= Miss Climpson =

Fictional character created by Dorothy L. Sayers

Miss Katharine Alexandra Climpson (Alexandra Katharine Climpson in Unnatural Death; also called "Kitty") is a minor character in the Lord Peter Wimsey stories by Dorothy L. Sayers. She appears in two novels: Unnatural Death (1927) and Strong Poison (1930), and is mentioned in Gaudy Night (1935) and Busman's Honeymoon (1937).

== Plot summary ==
Climpson is a spinster who assists Wimsey by doing inquiry and undercover work: Wimsey says she "asks questions which a young man could not put without a blush." In Unnatural Death Climpson is described as "a thin, middle-aged woman, with a sharp, sallow face and very vivacious manner".

In Strong Poison Climpson now runs an employment agency for women, nicknamed "The Cattery." She is a member of a jury in Harriet Vane's trial for murder, and holds out against a guilty verdict, creating a hung jury. She is described as having a "militant High-Church conscience of remarkable staying power." In spite of her conscience, she pretends to be a medium and holds a séance in order to obtain information.

In Unnatural Death, another character describes Miss Climpson's religion in these terms:
You might find her up at the church. She often drops in there to say her prayers like. Not a respectful way to approach a place of worship to my mind...Popping in and out on a week-day, the same as if it was a friend's house. And coming home from Communion as cheerful as anything and ready to laugh and make jokes.

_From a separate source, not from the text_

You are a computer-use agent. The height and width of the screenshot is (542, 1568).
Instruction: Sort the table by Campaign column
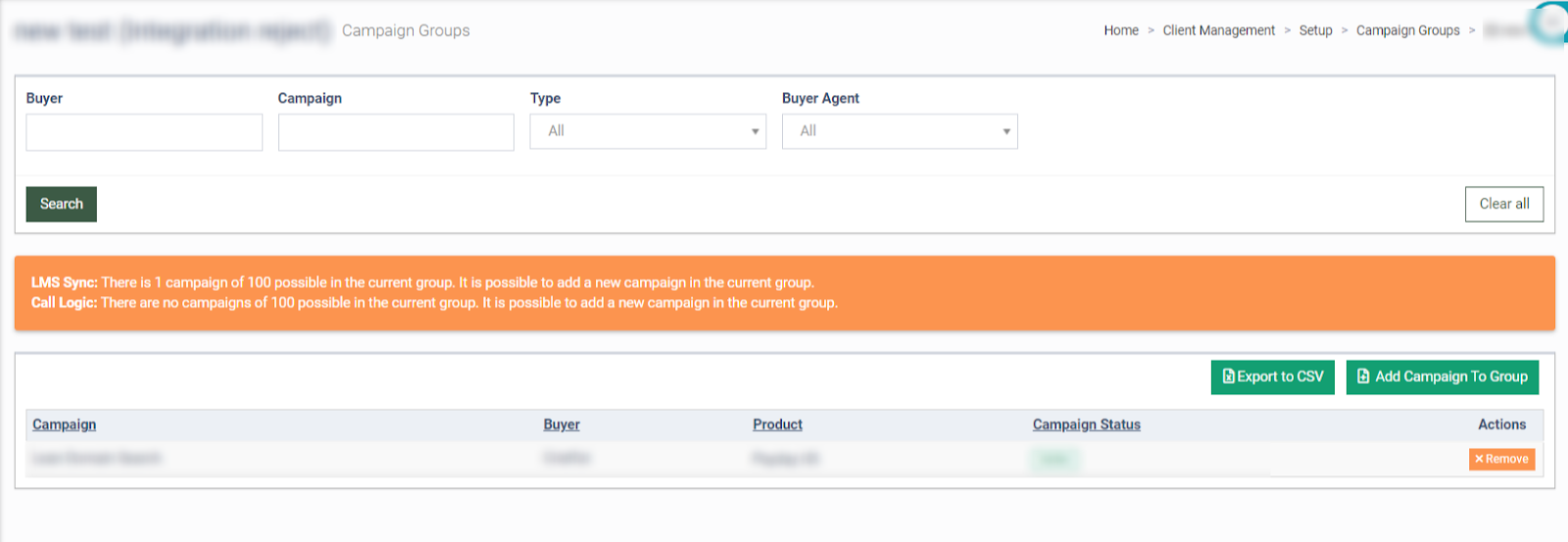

== Reception and analysis ==
According to Catherine Kenney, "Miss Climpson is one of the brighter and more believable examples of the female sleuth." Other scholars have described her as a character whose modern, earnest and public devotion to Anglicanism drives her morality, a characterization unique in Sayers' novels. As a spinster who must seek work, Climpson can also be read as representative of certain socioeconomic challenges of interwar Britain, where women were still expected to marry for economic stability; however, Climpson is not belittled or depicted as pathetic, but instead as a resourceful and perceptive woman who has educated herself to keep up with changing socioeconomic realities, while remaining old-fashioned in some respects.

Miss Climpson appears in print two years before Agatha Christie's famed spinster detective Miss Marple, leading some scholars to see Sayers' character as an inspiration.